Data partitioning is the technique of dividing extensive datasets into more manageable and logically structured components. Not only does it elevate data organization, but it also yields a significant enhancement in query performance.
In this post, we will delve into the realm of data partitioning, comparing the traditional partitioning methods of legacy data lakes with the modern partitioning schema employed in contemporary data lakes.
Legacy Data Lakes
Data Lakes, such as those built on Hadoop HDFS (Hadoop Distributed File System), adopted partitioning strategies to address this challenge.
Directory-Based Partitioning
One of the foundational partitioning methods in Legacy Data Lakes involved directory-based partitioning. In this approach, data was organized within a file system by creating directories that corresponded to different attributes or criteria.
For example, consider an airline that deals with bookings of flights; for airlines to better partition data, they could choose partition fields such as region, year, month, and day.

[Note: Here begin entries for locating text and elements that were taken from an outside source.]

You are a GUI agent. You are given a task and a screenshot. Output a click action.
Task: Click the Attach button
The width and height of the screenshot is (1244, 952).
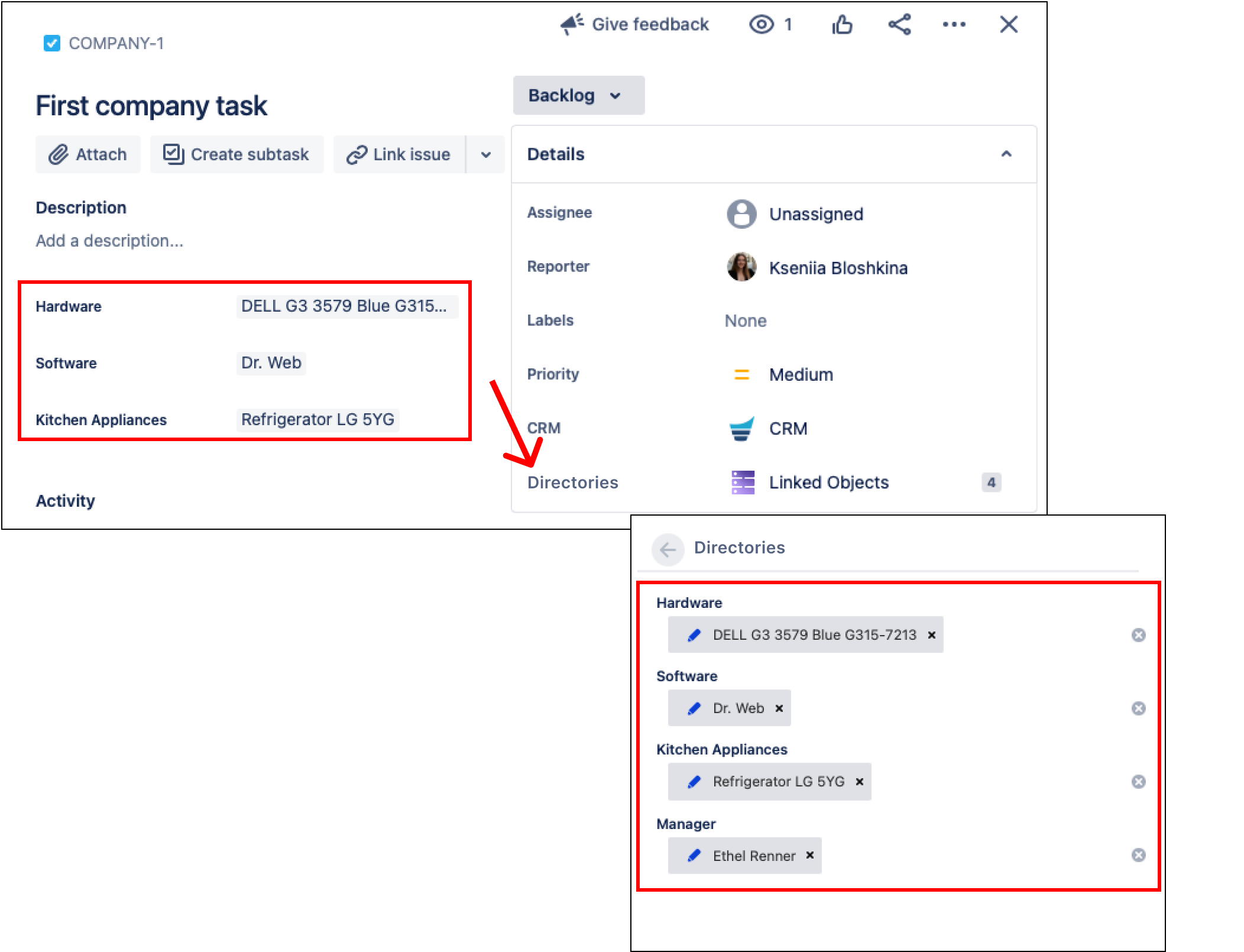click(88, 155)
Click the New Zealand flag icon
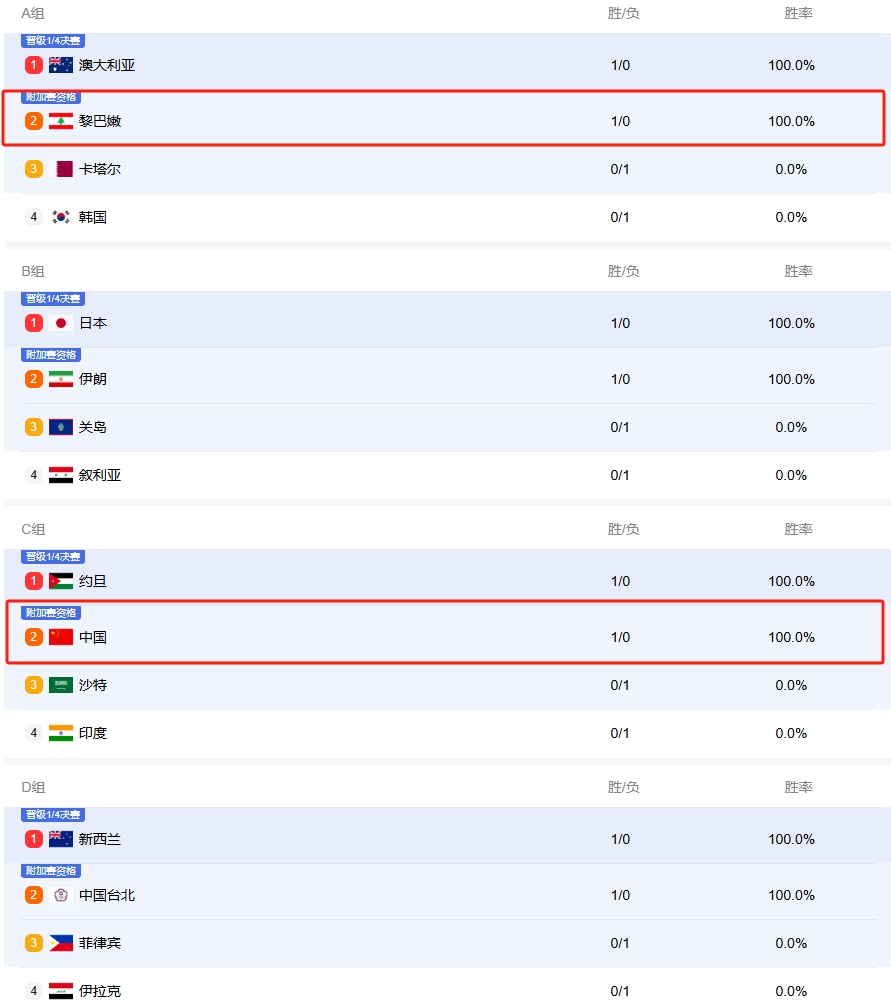 point(61,839)
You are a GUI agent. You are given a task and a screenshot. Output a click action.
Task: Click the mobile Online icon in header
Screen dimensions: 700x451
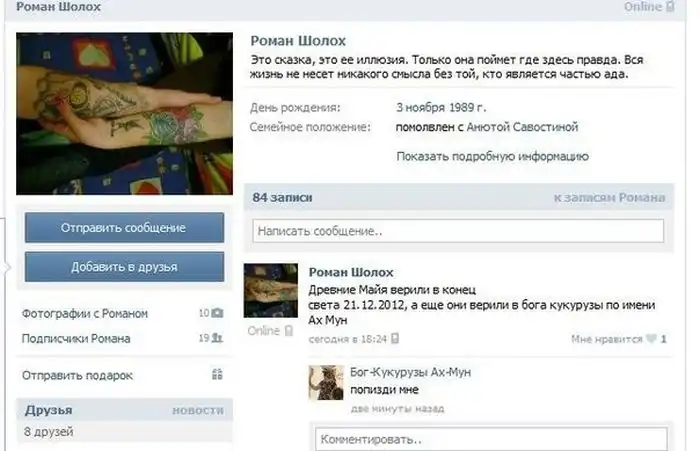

//Example Partition layout in hive
region=US/year=2020/
month=11/
day=1/
day=2/
....
day=30/
month=12/
day=1/
day=2/
....
day=31/
For each partition in a Data Lake, several pieces of metadata are typically stored in the Metastore. These metadata include:
- Partition Key: This is the attribute or criterion by which the data is partitioned, such as date, region, or category.
- Location: The physical storage location of the partition within the underlying file system or storage layer. This information allows for efficient retrieval of data.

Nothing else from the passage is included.